Assignment » Look over the lines below. Report each one that includes the string "will".

Data entries:
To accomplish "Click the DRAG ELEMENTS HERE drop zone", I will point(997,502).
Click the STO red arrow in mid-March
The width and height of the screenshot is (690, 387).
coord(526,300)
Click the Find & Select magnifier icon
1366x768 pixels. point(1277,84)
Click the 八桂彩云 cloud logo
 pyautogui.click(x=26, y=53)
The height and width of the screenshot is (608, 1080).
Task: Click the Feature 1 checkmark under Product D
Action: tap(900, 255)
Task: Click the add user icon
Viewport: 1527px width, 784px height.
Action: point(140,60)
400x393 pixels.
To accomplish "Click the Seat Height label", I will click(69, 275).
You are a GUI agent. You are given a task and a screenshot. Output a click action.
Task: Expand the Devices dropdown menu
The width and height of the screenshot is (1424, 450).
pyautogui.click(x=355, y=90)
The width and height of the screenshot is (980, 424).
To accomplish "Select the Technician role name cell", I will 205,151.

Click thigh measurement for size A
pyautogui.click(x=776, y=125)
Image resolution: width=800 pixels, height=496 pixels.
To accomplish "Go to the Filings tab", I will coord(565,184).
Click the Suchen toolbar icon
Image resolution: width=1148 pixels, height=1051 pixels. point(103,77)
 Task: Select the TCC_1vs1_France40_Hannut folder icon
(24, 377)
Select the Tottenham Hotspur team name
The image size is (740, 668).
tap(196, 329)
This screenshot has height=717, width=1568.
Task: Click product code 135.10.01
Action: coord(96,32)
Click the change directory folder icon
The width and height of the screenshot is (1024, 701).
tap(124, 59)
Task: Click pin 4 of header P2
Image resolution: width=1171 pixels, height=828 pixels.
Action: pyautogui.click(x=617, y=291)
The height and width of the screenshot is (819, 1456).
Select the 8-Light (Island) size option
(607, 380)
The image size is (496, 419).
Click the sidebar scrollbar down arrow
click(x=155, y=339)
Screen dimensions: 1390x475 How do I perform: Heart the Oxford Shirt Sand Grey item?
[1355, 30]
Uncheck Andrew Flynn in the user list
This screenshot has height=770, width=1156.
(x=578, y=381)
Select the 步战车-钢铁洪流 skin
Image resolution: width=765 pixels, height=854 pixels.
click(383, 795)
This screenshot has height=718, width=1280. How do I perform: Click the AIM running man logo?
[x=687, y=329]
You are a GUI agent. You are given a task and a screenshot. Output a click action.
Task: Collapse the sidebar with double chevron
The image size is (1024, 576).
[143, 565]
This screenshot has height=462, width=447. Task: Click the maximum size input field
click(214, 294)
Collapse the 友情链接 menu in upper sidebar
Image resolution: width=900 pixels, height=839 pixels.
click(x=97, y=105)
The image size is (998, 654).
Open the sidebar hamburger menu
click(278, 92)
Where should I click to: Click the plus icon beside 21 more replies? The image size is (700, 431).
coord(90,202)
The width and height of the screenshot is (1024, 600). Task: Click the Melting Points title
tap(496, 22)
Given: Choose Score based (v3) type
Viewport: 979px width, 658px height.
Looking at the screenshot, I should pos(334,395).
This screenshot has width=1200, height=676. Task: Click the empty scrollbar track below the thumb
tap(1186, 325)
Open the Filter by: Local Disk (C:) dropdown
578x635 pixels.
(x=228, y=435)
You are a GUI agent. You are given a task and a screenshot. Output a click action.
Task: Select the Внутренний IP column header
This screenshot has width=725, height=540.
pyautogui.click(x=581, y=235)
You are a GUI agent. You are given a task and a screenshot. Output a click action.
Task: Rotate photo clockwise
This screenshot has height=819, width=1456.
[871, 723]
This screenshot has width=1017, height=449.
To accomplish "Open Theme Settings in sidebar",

Response »
To accomplish "Click the DRAG ELEMENTS HERE drop zone", I will point(997,502).
To accomplish "Click the Seat Height label", I will click(69, 275).
To accomplish "Select the Technician role name cell", I will 205,151.
To accomplish "Go to the Filings tab", I will coord(565,184).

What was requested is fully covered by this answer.